Input data.
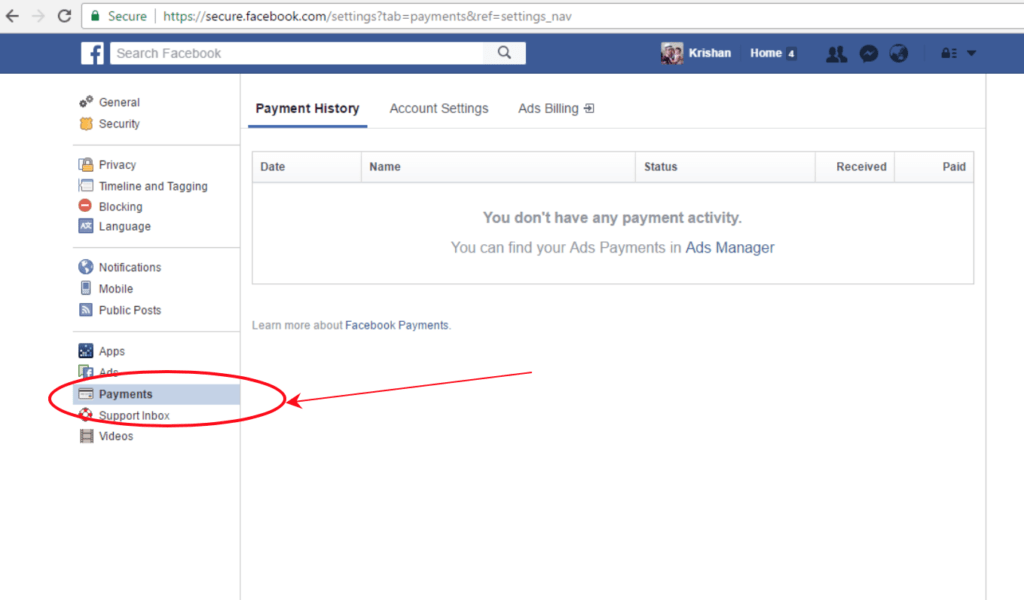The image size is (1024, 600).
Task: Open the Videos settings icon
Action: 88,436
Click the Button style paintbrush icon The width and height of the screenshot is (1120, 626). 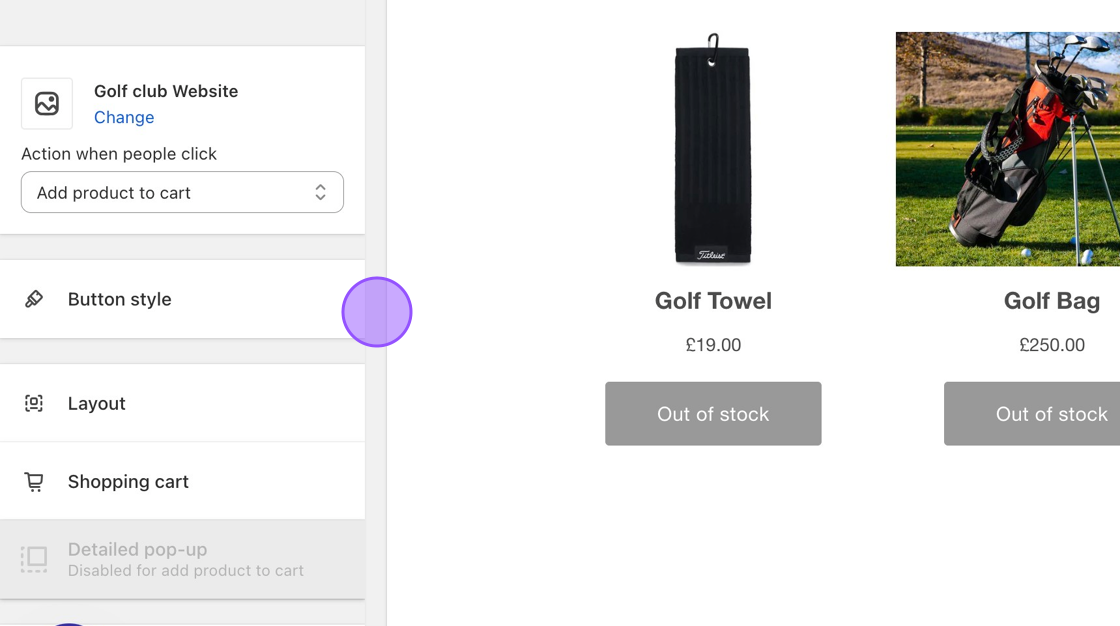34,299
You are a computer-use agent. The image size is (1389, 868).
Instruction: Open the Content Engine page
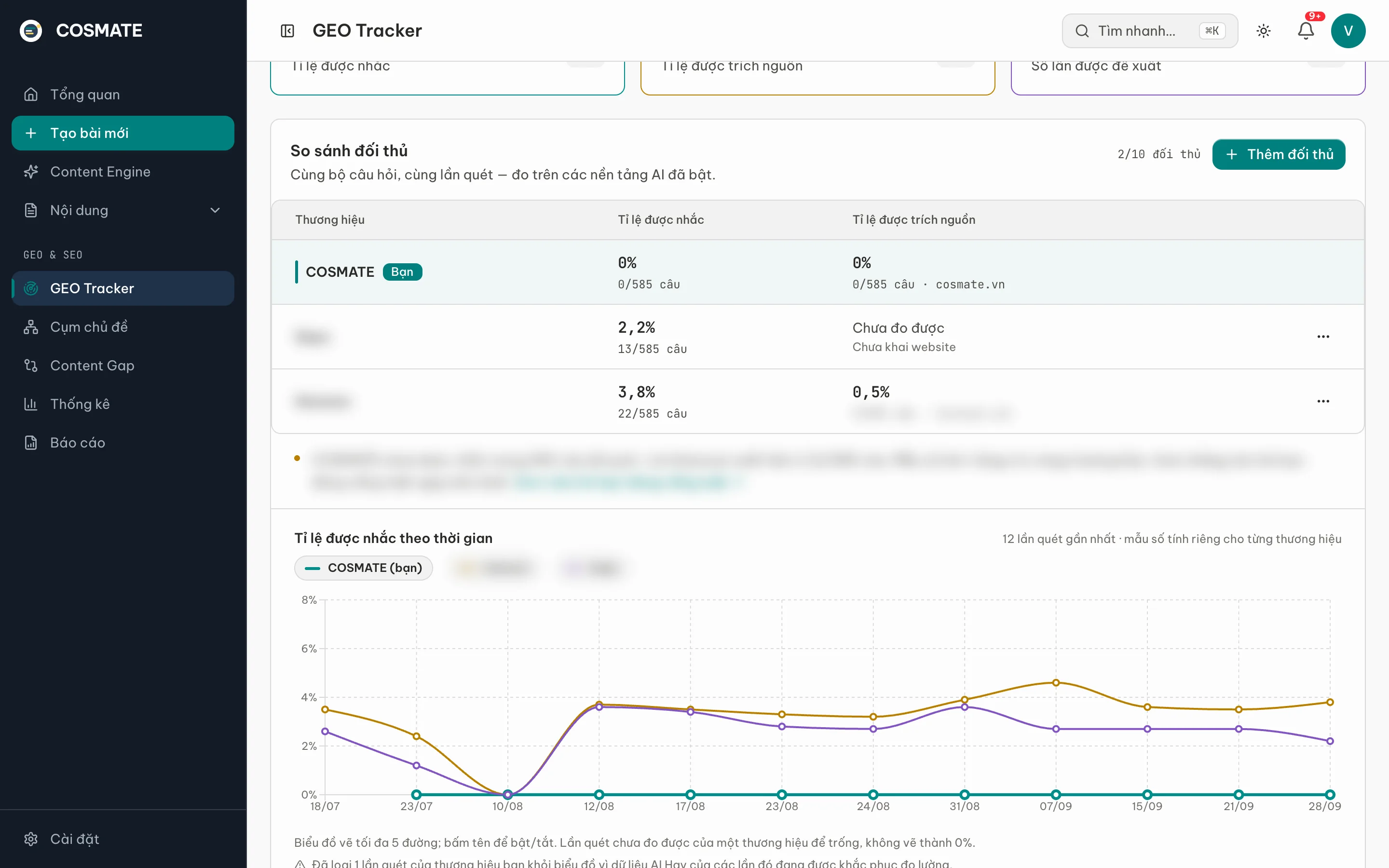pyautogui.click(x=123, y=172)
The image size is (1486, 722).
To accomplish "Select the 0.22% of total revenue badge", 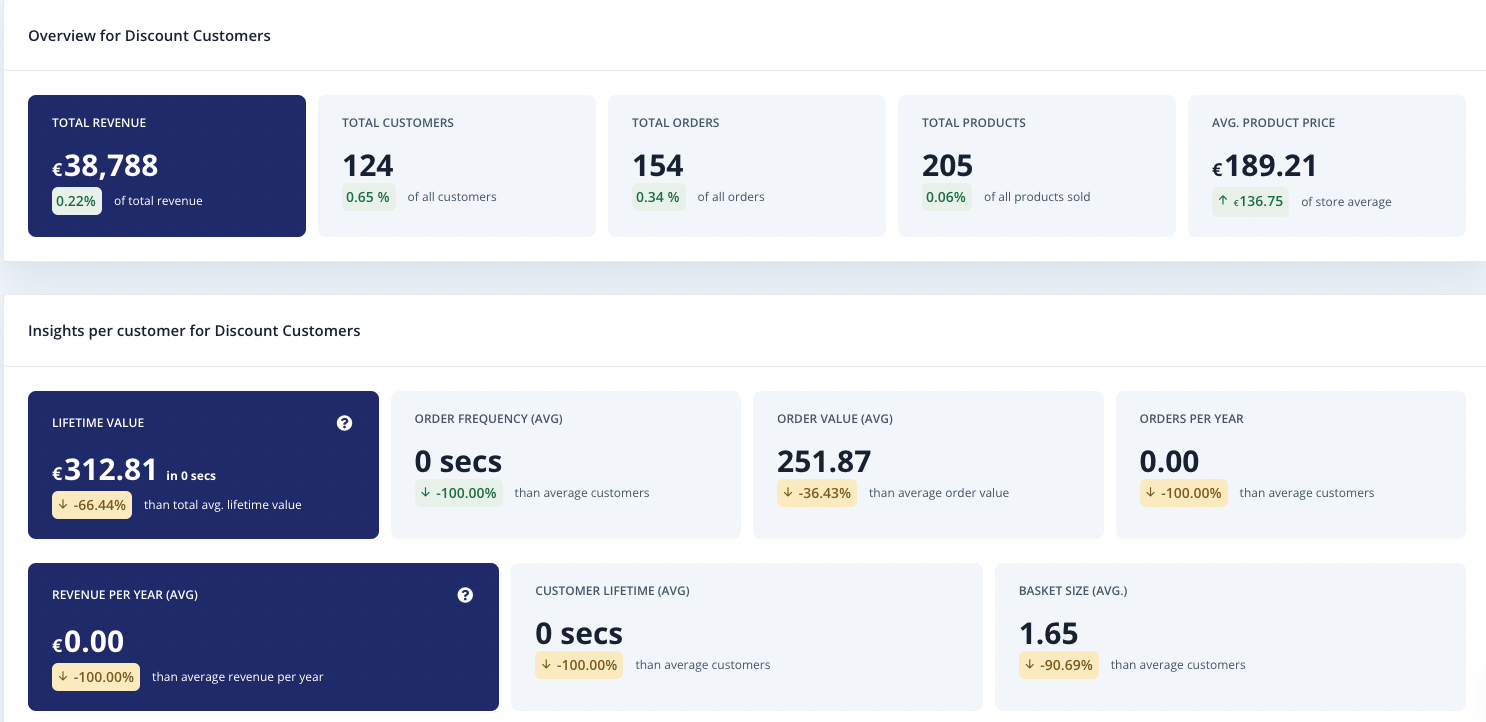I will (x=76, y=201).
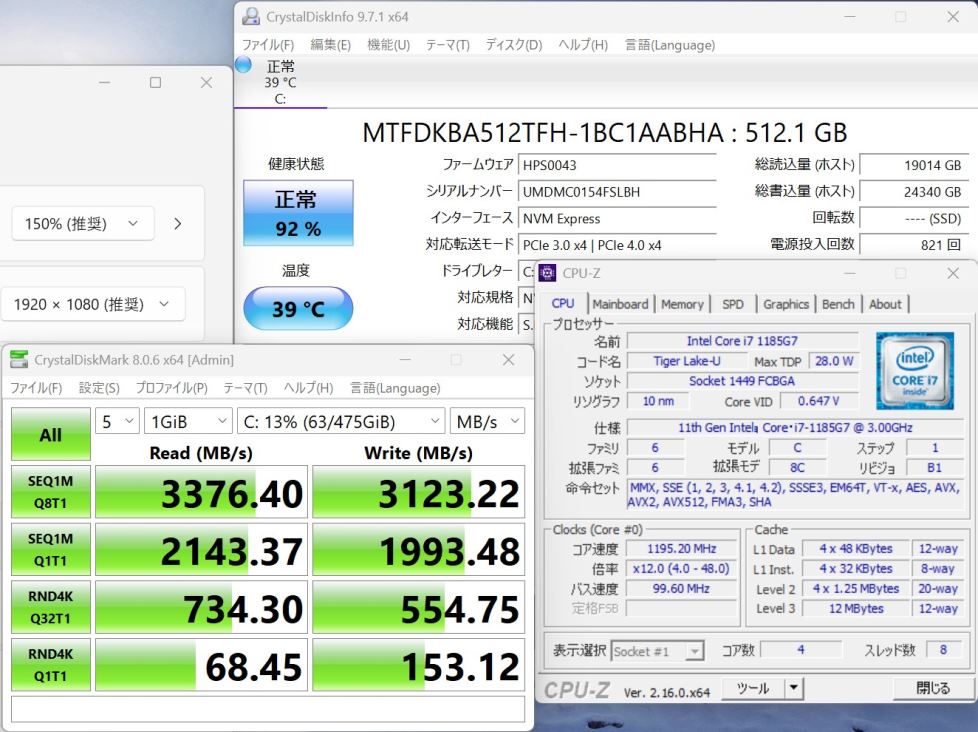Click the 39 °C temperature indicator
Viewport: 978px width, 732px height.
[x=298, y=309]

Action item. Exactly the lines above, from the one containing "You are a computer-use" down to the one containing "The image size is (1486, 722).", are to be repeated, including both ends. Pictures are not part of the copy.

The answer.
You are a computer-use agent. The image size is (1389, 868).
Instruction: Open the Content Engine page
pyautogui.click(x=123, y=172)
The image size is (1486, 722).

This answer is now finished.